RECORDS FOR THIS TASK section start
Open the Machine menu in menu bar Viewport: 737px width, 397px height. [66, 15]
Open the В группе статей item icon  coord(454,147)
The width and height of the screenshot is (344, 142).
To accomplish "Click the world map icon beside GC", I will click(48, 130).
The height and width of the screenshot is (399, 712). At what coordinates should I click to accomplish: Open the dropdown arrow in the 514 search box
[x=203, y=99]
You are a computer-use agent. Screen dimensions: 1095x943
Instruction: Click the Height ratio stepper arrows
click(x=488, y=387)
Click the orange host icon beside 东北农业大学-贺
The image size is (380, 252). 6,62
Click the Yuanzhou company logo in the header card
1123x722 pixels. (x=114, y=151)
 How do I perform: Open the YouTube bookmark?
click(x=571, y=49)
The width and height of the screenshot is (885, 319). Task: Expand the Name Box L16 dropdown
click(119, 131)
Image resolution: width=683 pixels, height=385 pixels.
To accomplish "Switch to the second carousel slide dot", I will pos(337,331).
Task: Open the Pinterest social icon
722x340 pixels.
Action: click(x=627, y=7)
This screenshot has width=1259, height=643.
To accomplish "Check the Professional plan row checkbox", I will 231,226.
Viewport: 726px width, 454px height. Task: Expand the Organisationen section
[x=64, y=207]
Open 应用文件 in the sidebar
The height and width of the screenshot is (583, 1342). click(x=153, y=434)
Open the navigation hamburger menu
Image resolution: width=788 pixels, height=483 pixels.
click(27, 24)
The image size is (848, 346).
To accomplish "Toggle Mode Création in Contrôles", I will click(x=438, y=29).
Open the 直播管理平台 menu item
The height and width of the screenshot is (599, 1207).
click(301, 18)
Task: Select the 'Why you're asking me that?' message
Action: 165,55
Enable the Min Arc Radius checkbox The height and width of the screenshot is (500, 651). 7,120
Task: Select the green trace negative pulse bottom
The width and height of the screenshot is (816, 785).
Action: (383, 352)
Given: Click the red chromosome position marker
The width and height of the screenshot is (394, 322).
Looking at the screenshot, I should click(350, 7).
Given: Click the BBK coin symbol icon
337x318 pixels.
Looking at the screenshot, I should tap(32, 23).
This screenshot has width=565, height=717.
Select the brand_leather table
RECORDS FOR THIS TASK section end
AIM OF THE EXERCISE: Return, from the data, each line that has the word "Given" in it.

SOLUTION:
Given: Click the red chromosome position marker
Given: Click the BBK coin symbol icon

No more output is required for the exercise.